In contrast, Scheme 2 primarily relies on the pressure-driven displacement effect during the gas injection phase. If the injected sulfur-free or low-sulfur natural gas effectively displaces the high-sulfur gas toward the far-well production end, and the production wells are opened at the appropriate time for H2S elutriation, this approach can rapidly reduce the H2S content in the reservoir. Unlike Scheme 1, the concentration-driven diffusion effect in Scheme 2 is not conducive to H2S elutriation, as the goal of gas injection displacement is to drive high-concentration H2S toward the production wells. However, concentration-driven diffusion may cause the differentially accumulated H2S to migrate in the opposite direction of displacement, particularly during the well shut-in and pressure equilibrium phase, where H2S diffuses back toward the injection wells.

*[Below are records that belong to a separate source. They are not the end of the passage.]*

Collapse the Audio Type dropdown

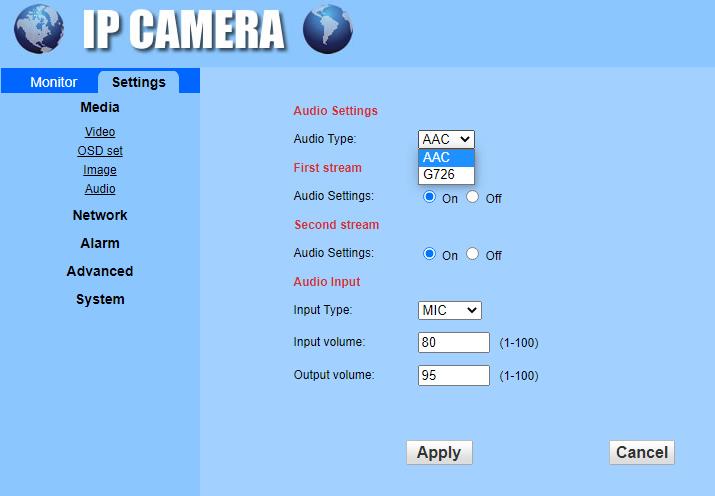click(x=446, y=139)
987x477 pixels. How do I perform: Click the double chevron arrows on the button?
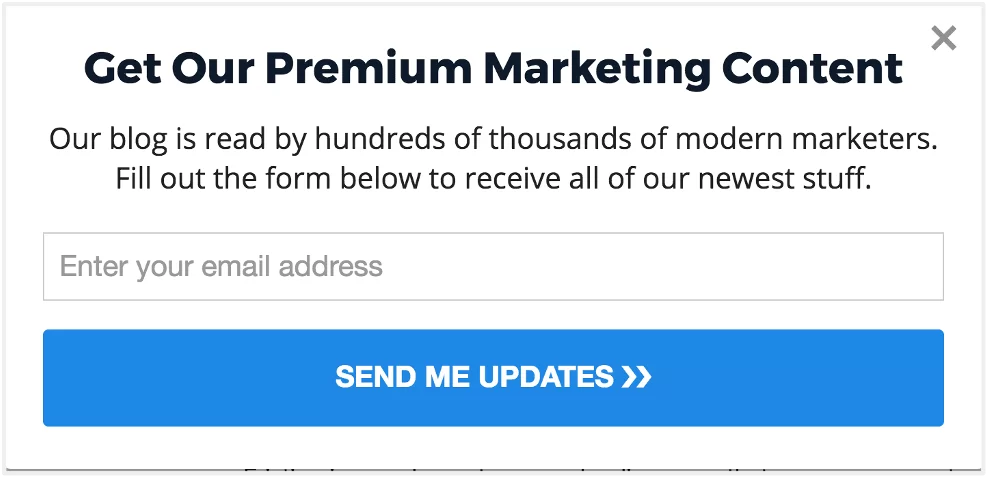[x=636, y=377]
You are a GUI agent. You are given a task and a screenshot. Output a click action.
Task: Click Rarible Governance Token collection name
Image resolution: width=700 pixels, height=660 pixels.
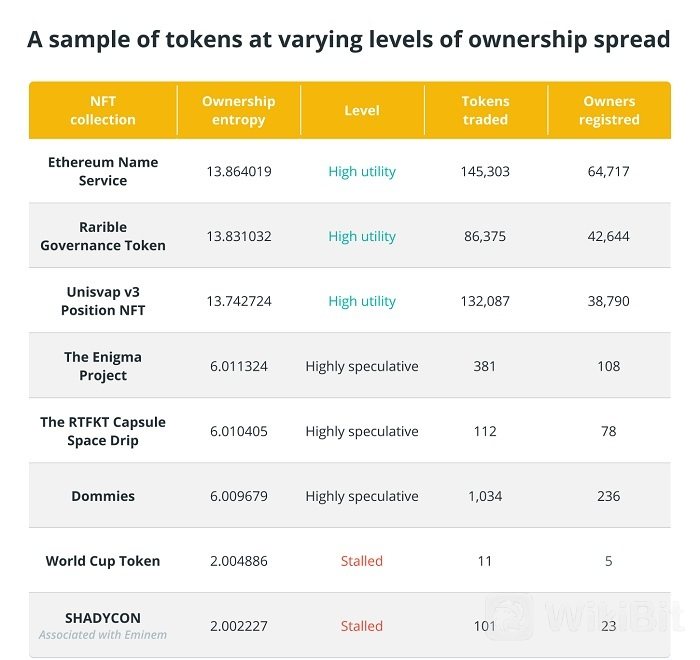[103, 236]
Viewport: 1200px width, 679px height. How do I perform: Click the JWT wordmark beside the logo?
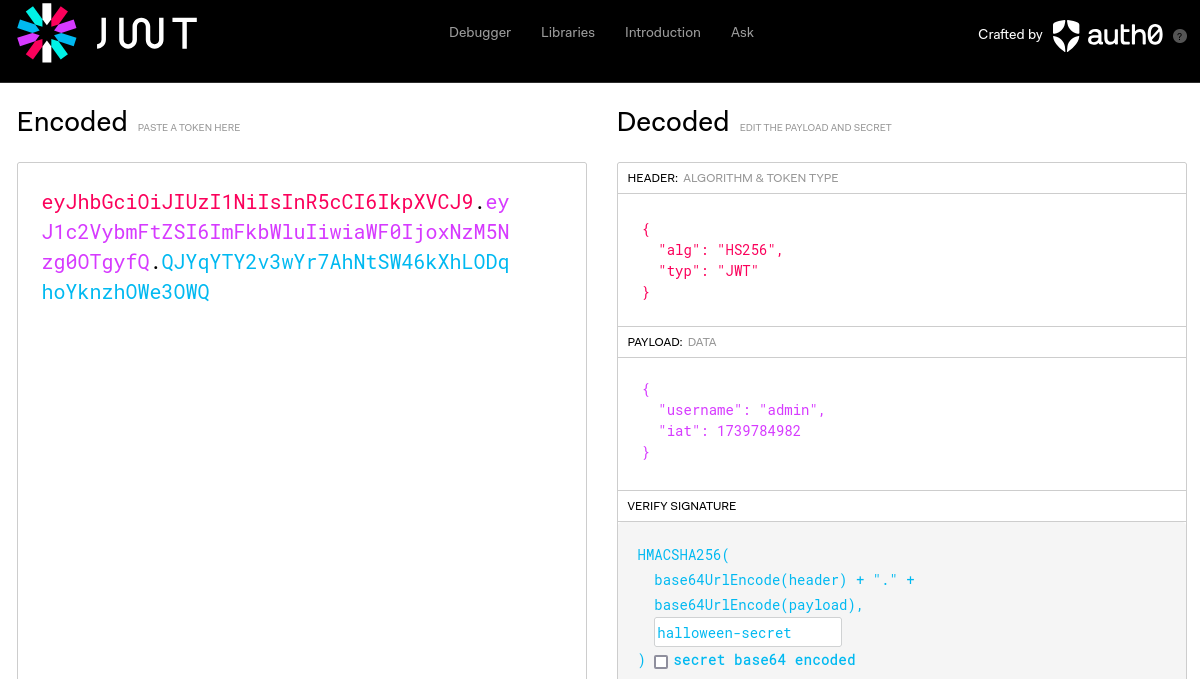(x=147, y=34)
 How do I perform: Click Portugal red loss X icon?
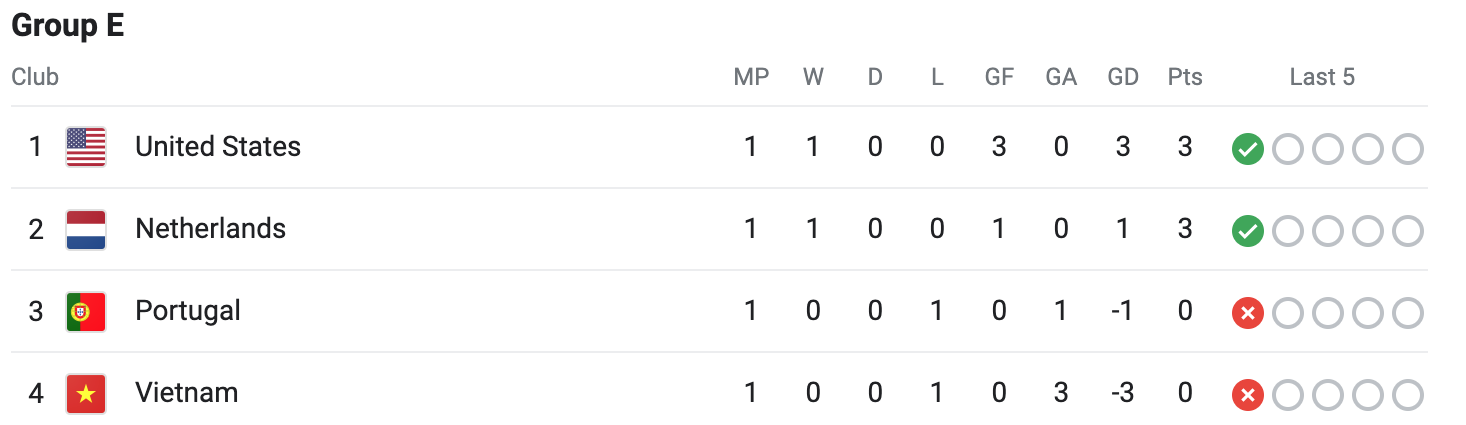[x=1247, y=313]

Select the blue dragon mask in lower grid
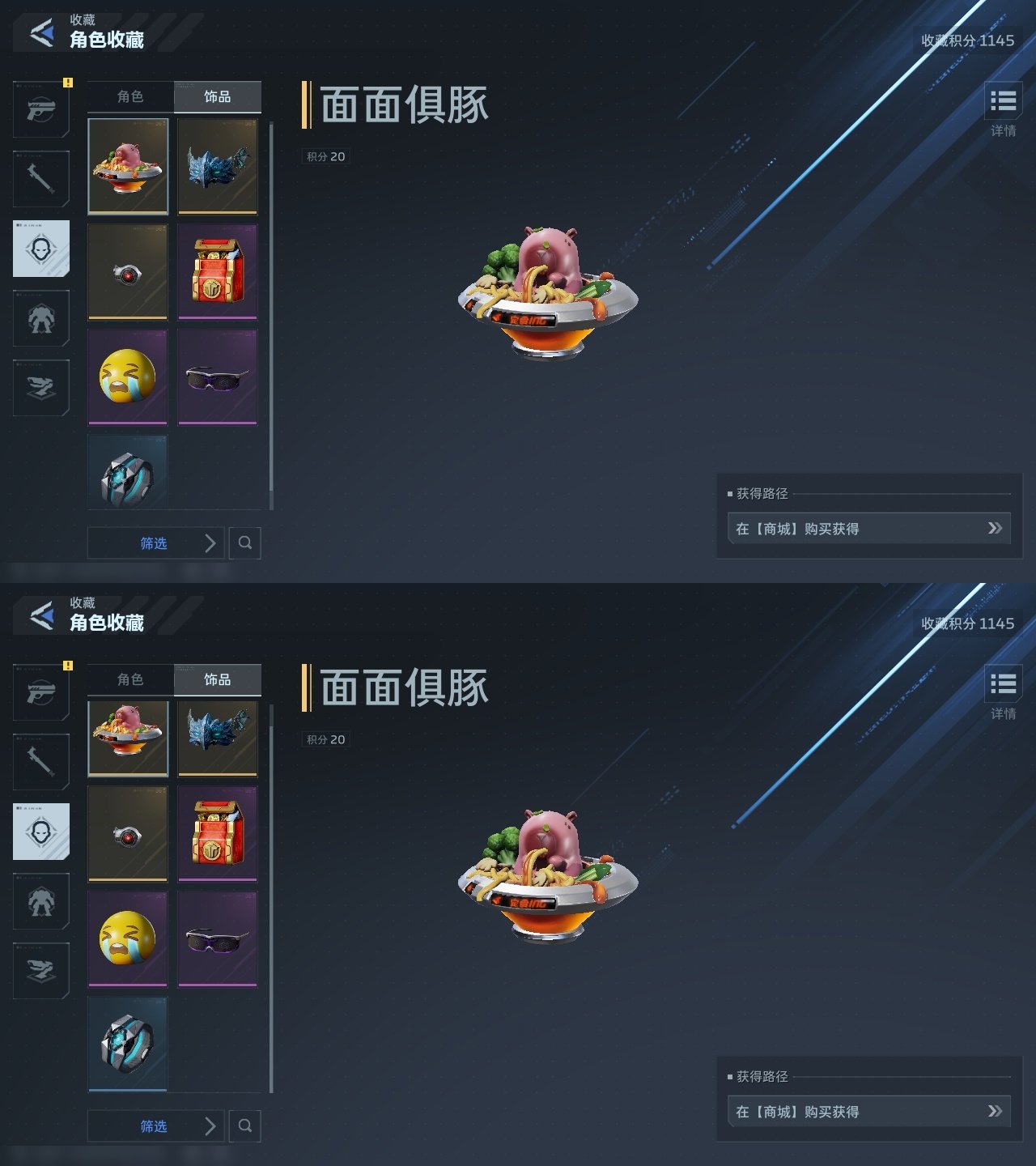point(218,738)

Simulations of 20 cycles were conducted to evaluate the performance of different H2S elutriation methods. In Scheme 1, two wells simultaneously injected gas at a rate of 140 × 104 m3/d for 6 months, followed by a 2-month shut-in period, and then produced gas at a rate of 270 × 104 m3/d for 4 months (Fig. 6). In Scheme 2, Well W1 injected gas at a rate of 100 × 104 m3/d for 6 months, during which Well W2 produced gas at a rate of 50 × 104 m3/d for 2 months starting from the 4th month. Subsequently, both wells produced gas simultaneously at a rate of 270 × 104 m3/d for 4 months after a 2-month shut-in period (Fig. 7).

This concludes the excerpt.